● PAGE:
────────────────────
Food Prices; Lines from Goa
No Interest in Food Prices?
An Indian farm - image from CIMMYT
Low economic growth and high food prices are the essence of RBI’s interest rate dilemma.
In the simplest telling of interest rate policy, lowering rates boosts economic growth, but encourages inflation. With food prices showing no signs of abating, the monetary policy committee (MPC) of our central bank is reluctant to cut interest rates, despite economic growth that is well below its own expectations.
Calling for lower interest rates, Union Minister Piyush Goyal* said the supposed link between interest rates and food prices is an “absolutely flawed theory”, as food prices are driven by supply and demand. He is right - all prices, not just food prices, are driven by supply and demand. This is Econ 101, but most economics classes will also tell you that monetary policy influences demand. Lower interest rates drive higher money supply, creating more demand. It is this dynamic that has made the RBI hesitant to lower interest rates.
Not that lower interest rates will automatically inject growth back into the Indian economy. Ever since the tax cuts of 2019, Indian corporates are sitting on fat balance sheets, and have never been less dependent on borrowing to fund investment. If they are not investing, it is because demand is slowing, while prices, particularly of food ingredients, are surging.
────────────────────
● DATA SECTION:
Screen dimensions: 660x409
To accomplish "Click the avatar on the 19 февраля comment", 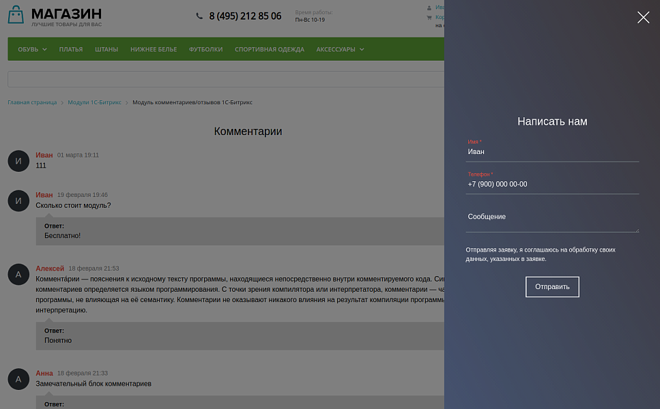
────────────────────
● GIVEN TASK 1: In the food prices article, what did Piyush Goyal call the supposed link between interest rates and food prices?
● GIVEN TASK 2: Output the passage of the food prices article between "In the simplest" and "lower interest rates.", inclusive.
● GIVEN TASK 3: Write the next part of the food prices article, picking up after its final sentence.
The listing is separate material from the food prices article.

● OUTPUT 1: An "absolutely flawed theory."

● OUTPUT 2:
In the simplest telling of interest rate policy, lowering rates boosts economic growth, but encourages inflation. With food prices showing no signs of abating, the monetary policy committee (MPC) of our central bank is reluctant to cut interest rates, despite economic growth that is well below its own expectations.
Calling for lower interest rates, Union Minister Piyush Goyal* said the supposed link between interest rates and food prices is an “absolutely flawed theory”, as food prices are driven by supply and demand. He is right - all prices, not just food prices, are driven by supply and demand. This is Econ 101, but most economics classes will also tell you that monetary policy influences demand. Lower interest rates drive higher money supply, creating more demand. It is this dynamic that has made the RBI hesitant to lower interest rates.

● OUTPUT 3:
Wheat prices**, to take an example I am familiar with, have been soaring this year. By Diwali, wholesale prices in Delhi had hit Rs. 3,200 per quintal, a whopping 40% above the price of Rs. 2275 at which the Food Corporation of India bought wheat from the farmer in the April-May harvest this year. Prices would probably have risen further, but the government decided - against its stated policy - to release buffer stocks to bakers and flour-millers.
India’s wheat farmers have been the most visible sign of success of the Green Revolution, and our crop yields, of about 3.4 tons per hectare, are on par with leading wheat-growing nations, like Canada and the US. But there is something severely wrong with our cost and pricing mechanics. You can buy wheat on global markets at 5.6 USD per bushel, which translates to Rs. 17.50 per kg., a little over half the price in Indian markets today.
But if you look at pulses, the dals that are a staple of most Indian meals, productivity is a major issues. Our farmers manage to grow only 770 kg. per hectare, against a global average of 1000 kg. No wonder that we need to import about 15% of our consumption. Canada, which accounts for a quarter of these imports, has a yield of 1860 kg./ha.
Edible oils*** are probably the most egregious example of a food policy gone horribly wrong. Our groundnut farmers, to take one example, grow 1780 kg per hectare, while Chinese farmers weigh in at 4130, and US growers at 4500. Almost two-thirds of the oil in which we cook our food is imported, and this has been a growing concern ever since I sold Dalda for Hindustan Lever in the late 1970s. For the last few decades, our main import has been various varieties of palm oil, from Indonesia and Malaysia. Now, Indonesia has restricted exports, so it can produce more bio-diesel, pushing up global prices. Meanwhile, our government has increased import duties, to encourage domestic production of edible oils.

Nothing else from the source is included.